Introducing Amazon Sidewalk: A New Wireless Network for Enhanced Connectivity

Amazon has recently unveiled a revolutionary wireless network called Sidewalk, designed to facilitate Internet connectivity for a greater number of devices. By utilizing Amazon Echo and Ring devices as bridges, Sidewalk enables Sidewalk-enabled devices to connect to the internet, utilizing only a small portion of your bandwidth for data transmission to the cloud.

The purpose of Amazon Sidewalk is to simplify the accessibility of smart home devices and expand connectivity options. Are you curious about how Sidewalk might impact your home network? Let us provide a comprehensive explanation of what Amazon Sidewalk is, which devices it supports, and how you can choose to opt out.

What exactly is Amazon Sidewalk?

Amazon Sidewalk serves as Amazon’s wireless network, specially developed to connect low-power, long-range, and low-data devices to the Internet. Integrated into all Echo devices manufactured after 2018, this technology establishes a wireless network that seamlessly extends from your home to the surrounding sidewalk.

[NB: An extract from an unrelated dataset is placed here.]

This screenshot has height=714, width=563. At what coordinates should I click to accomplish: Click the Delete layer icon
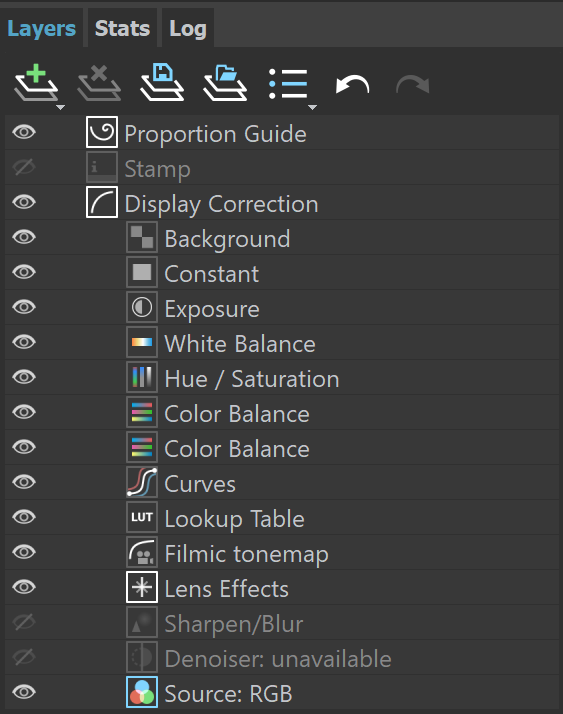point(99,83)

Its primary purpose is to allow devices that cannot directly connect to Wi-Fi, such as keyfinders and outdoor lights, to transmit their data to the cloud and receive relevant information in return. To illustrate, suppose you have a Sidewalk-enabled keyfinder attached to your dog’s collar. With a traditional Bluetooth-only keyfinder, you would need to wait until your dog comes within range of another Bluetooth device in order to receive an alert about their whereabouts. However, with Sidewalk, every time your dog passes by a house equipped with an Alexa-enabled Amazon Echo, you can easily track their location.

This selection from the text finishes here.